The problem addressed by the invention arises from the complexity of the human immune response to Plasmodium falciparum and the multi-stage life cycle of the parasite, which expresses stage-specific proteins. DNA vaccines known to induce cell-mediated immune responses including CD8+ cytotoxic T lymphocytes have proved suboptimal in humans, while protein-based vaccines such as RTS,S elicit strong antibody and CD4+ T cell responses but fail to induce CD8+ T cell responses. Neither approach alone established a durable and comprehensive protective immune response.
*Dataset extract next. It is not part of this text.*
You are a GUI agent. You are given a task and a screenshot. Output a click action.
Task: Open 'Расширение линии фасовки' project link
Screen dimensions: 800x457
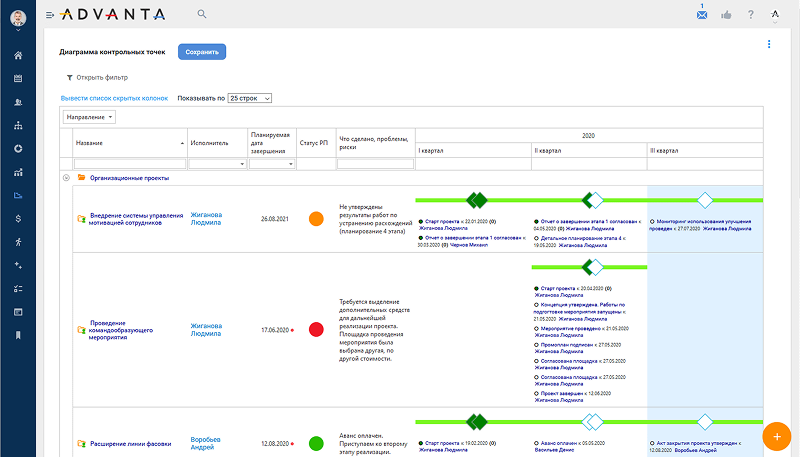click(x=131, y=443)
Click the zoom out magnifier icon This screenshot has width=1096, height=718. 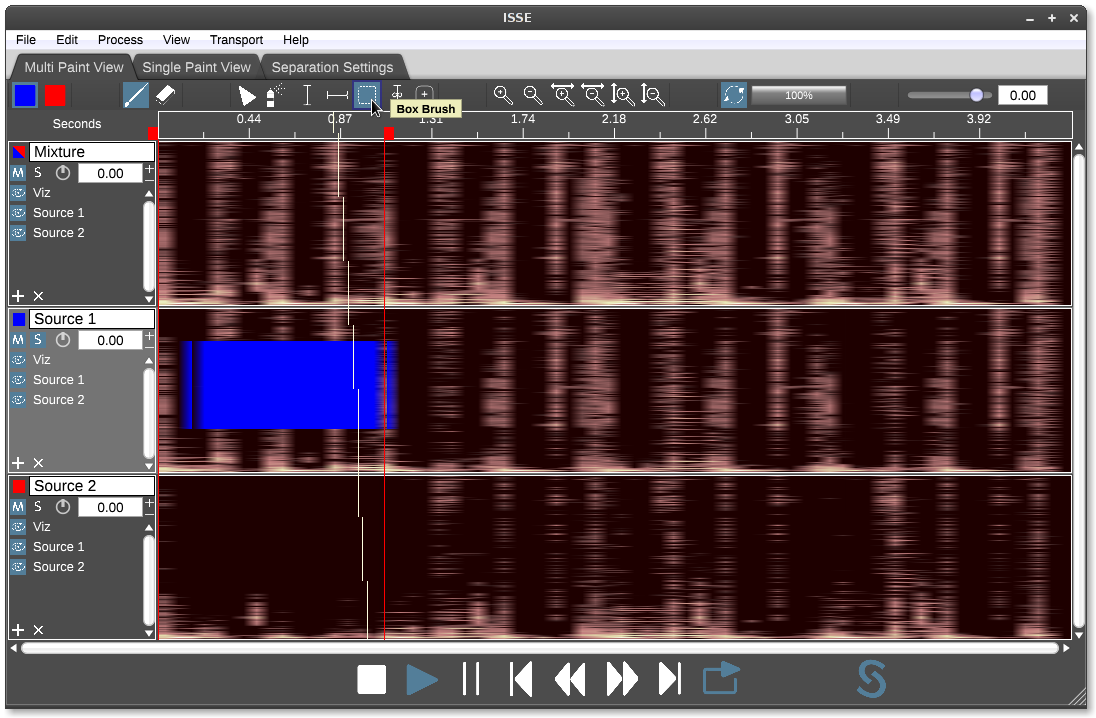[533, 95]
The invention solves this problem by combining two heterologous vaccines in a prime/boost regimen, with the DNA vaccine priming a CD8+ T cell response and the protein-based vaccine boosting and broadening T cell and antibody responses. Notably, the protein vaccine is capable of boosting CD8+ T cell responses—a surprising effect since such protein vaccines were previously considered ineffective at stimulating CD8+ T cells. This strategy broadens the immune response by inducing both CD4+ Th1 and CD8+ Tc1 IFN-γ-producing T cells and expands the repertoire of epitopes recognized by CD8+ T cells, which were not originally primed by the DNA vaccine alone.
Claims Coverage
The patent includes one independent claim focusing on a prime-boost vaccination method against malaria in humans.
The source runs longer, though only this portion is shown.